## What to do
Find the line in the entries below that contains "This screenshot has height=897, width=1058.". Repeat it exactly, and every line after it through the line that contains "Task: Confirm with the OK button".

Stored items from a collection:
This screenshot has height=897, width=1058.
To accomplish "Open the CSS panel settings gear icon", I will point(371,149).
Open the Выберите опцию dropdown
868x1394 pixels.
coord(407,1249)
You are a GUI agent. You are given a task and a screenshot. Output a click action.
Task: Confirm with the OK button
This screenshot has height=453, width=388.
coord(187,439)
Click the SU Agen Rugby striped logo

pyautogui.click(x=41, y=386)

==

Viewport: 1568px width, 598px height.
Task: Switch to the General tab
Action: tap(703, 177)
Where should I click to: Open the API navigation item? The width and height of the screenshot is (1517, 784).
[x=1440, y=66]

## Response below
This screenshot has height=897, width=1058.
To accomplish "Open the CSS panel settings gear icon", I will point(371,149).
Open the Выберите опцию dropdown
868x1394 pixels.
coord(407,1249)
You are a GUI agent. You are given a task and a screenshot. Output a click action.
Task: Confirm with the OK button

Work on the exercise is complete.